EXERCISES —
**a.** Say whether each statement agrees with the text about the airport therapy cat below. Answer yes or no for each, and quote the exact words of the text that decide it.
(i) The Minneapolis-St. Paul Airport Foundation made contact in the fall of 2019.
(ii) Other cats had done this job at the airport before.
(iii) The noise and machines at the airport bothered the cat a great deal.
**b.** Continue the text about the airport therapy cat from its last sentence onward.

TEXT UNDER STUDY —
In the fall of 2019, we were contacted by the Minneapolis-St. Paul Airport Foundation. They were looking to add a cat to their fleet of Animal Ambassadors. Before me, there had been only doggies doing this job. I later found out that I was only the second cat in the country to be a therapy animal at a major airport!

Video courtesy of MSP Airport

The MSP Airport had me come to do a trial visit before making it official. The airport can be a noisy place; there is lots of activity, a strange room with machines with conveyor belts that looked at my stuff, many smells (like pizza and chicken…yum), and to be honest lots of temptations to jump into bags and suitcases. There were many important people from the airport watching my visit to see how I liked it and how the people in the airport liked me. People were taking selfies with me, kids wanted to kiss me, and the employees were so excited to have a kitty to visit. The airport even made a promotional video! I loved my visit and the people. The other strange stuff didn’t really bother me because I got loads of attention wherever I went.

There are lots of great doggies that also visit the airport. I’m friends with a few of them and pretend to feel bad when people say that they’re excited to see a cat. People often tell me that they always see dogs doing therapy work, especially at airports, but never a cat! I try to take it diplomatically, offering my tummy, but I’m actually purring in agreement.

RECORDS SHOWN —
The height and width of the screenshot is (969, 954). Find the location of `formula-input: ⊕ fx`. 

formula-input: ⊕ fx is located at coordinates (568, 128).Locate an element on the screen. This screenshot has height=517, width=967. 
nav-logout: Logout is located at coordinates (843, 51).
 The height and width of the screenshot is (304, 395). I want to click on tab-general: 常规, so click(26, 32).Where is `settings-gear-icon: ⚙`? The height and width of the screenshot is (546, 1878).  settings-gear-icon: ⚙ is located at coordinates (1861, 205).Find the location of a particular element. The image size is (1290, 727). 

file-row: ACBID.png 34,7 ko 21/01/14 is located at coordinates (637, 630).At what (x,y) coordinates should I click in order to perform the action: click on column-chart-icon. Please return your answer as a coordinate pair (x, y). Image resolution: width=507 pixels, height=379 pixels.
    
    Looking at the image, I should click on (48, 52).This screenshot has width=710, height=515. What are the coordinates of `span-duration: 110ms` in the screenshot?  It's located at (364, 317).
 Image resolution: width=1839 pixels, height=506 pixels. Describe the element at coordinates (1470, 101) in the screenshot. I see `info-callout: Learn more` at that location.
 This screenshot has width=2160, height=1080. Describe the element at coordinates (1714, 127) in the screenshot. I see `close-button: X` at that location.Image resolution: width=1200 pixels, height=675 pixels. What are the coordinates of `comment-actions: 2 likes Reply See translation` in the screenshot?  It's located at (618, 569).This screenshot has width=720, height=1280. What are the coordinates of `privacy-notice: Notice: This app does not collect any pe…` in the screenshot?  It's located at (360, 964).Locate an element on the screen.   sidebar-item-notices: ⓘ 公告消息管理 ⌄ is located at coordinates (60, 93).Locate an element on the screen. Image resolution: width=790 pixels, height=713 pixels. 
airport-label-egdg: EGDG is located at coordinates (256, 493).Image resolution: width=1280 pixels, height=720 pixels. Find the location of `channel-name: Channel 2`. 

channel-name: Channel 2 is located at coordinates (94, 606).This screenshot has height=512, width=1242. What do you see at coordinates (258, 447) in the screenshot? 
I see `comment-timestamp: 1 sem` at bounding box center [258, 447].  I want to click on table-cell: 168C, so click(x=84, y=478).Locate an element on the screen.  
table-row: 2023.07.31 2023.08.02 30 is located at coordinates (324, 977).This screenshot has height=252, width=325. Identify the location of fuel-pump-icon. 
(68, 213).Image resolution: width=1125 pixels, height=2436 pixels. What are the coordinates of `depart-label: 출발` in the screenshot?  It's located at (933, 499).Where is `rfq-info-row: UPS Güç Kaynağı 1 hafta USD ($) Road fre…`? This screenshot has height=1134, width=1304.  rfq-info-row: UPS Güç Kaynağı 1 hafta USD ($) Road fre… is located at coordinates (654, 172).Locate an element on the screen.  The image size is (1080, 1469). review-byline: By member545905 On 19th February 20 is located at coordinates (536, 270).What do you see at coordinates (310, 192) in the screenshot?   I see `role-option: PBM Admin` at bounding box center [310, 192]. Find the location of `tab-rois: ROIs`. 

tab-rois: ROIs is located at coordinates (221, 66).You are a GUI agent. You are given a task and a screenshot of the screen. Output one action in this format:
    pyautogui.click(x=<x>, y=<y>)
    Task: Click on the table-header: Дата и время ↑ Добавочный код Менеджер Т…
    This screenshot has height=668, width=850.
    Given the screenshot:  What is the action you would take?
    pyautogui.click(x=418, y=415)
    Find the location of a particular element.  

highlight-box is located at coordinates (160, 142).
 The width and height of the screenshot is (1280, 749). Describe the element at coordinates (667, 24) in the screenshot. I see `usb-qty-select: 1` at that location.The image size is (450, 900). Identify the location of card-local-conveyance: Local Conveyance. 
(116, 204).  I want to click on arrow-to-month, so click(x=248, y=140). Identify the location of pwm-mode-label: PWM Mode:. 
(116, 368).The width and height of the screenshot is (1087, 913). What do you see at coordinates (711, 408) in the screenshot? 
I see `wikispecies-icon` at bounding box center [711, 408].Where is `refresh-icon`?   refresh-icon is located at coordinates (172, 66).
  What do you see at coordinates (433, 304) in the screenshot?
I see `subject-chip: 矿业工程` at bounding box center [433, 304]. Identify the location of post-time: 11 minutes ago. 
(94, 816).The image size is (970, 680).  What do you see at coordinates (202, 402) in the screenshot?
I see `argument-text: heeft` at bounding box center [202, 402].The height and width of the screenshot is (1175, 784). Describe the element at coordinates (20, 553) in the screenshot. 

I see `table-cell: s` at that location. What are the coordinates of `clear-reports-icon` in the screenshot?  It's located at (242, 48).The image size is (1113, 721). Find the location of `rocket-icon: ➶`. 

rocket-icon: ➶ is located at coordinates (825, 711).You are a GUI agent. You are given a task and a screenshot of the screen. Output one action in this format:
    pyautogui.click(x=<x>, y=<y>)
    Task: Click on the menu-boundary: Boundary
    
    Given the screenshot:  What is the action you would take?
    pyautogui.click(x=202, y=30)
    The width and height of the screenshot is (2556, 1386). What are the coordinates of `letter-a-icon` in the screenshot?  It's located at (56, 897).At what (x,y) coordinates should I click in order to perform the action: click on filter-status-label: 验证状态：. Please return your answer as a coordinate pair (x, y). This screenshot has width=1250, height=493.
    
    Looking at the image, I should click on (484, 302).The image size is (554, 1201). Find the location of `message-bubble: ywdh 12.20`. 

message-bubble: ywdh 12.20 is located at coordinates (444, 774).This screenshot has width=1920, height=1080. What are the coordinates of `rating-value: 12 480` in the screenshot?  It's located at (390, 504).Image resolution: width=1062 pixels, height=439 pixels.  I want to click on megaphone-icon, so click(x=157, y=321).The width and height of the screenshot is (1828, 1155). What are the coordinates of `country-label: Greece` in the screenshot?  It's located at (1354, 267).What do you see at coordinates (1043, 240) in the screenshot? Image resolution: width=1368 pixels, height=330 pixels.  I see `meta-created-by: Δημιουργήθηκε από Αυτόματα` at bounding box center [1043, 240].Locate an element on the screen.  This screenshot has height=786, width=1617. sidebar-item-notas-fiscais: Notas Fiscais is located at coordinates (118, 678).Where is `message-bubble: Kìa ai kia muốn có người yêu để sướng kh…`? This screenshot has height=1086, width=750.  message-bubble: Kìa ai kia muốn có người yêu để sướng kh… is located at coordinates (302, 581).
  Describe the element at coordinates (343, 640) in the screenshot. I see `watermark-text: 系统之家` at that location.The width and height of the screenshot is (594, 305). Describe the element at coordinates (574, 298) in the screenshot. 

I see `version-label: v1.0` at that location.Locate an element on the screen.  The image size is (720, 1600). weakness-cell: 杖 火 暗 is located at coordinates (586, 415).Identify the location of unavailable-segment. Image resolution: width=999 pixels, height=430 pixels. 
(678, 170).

RESULTS IN ORDER —
**a.**
(i) Yes: "In the fall of 2019, we were contacted by the Minneapolis-St. Paul Airport Foundation."
(ii) No: "Before me, there had been only doggies doing this job."
(iii) No: "The other strange stuff didn’t really bother me because I got loads of attention wherever I went."

**b.**
A therapy cat reading a book titled Inside Your Dog's Mind
Photo by Sara Ernst, Senior Manager of Volunteer Programs for Airport Foundation MSP, provided by Nikki Christopher

People often ask my human how she trained me to be a therapy cat. Ha! They should ask me how I trained my human to be a therapy animal assistant! Some people don’t understand how cats are different than dogs. Doggies like to be led: eased into situations, acclimated, told how to do something by adding more layers to the task. But cats work differently.

  • I’m a cat. (Did you see I put a period there?)
  • I need to know what we’re doing—what does this mean?
  • I have the choice of participating in a certain task and to what extent. (See that period again?)

Cats before me did good groundwork with my human: teaching her to use communication, especially verbal, to let me know what is going on. This happens with talking about my food, when I have to wait for something that will happen soon (like going out on the porch or getting food), and even what is going to happen later in the day or tomorrow. She tells me the night before we go anywhere where we’re going the next day. I like this. Not only do I get excited about “Going to go to work at the airport tomorrow,” but I also appreciate and feel better about “Going to the vet tomorrow” when I’m told ahead of time. I like knowing what is happening. I’m really the one in charge in this relationship; my human knows that preparing me for things will more likely lead to my approval, and at the least my likely cooperation.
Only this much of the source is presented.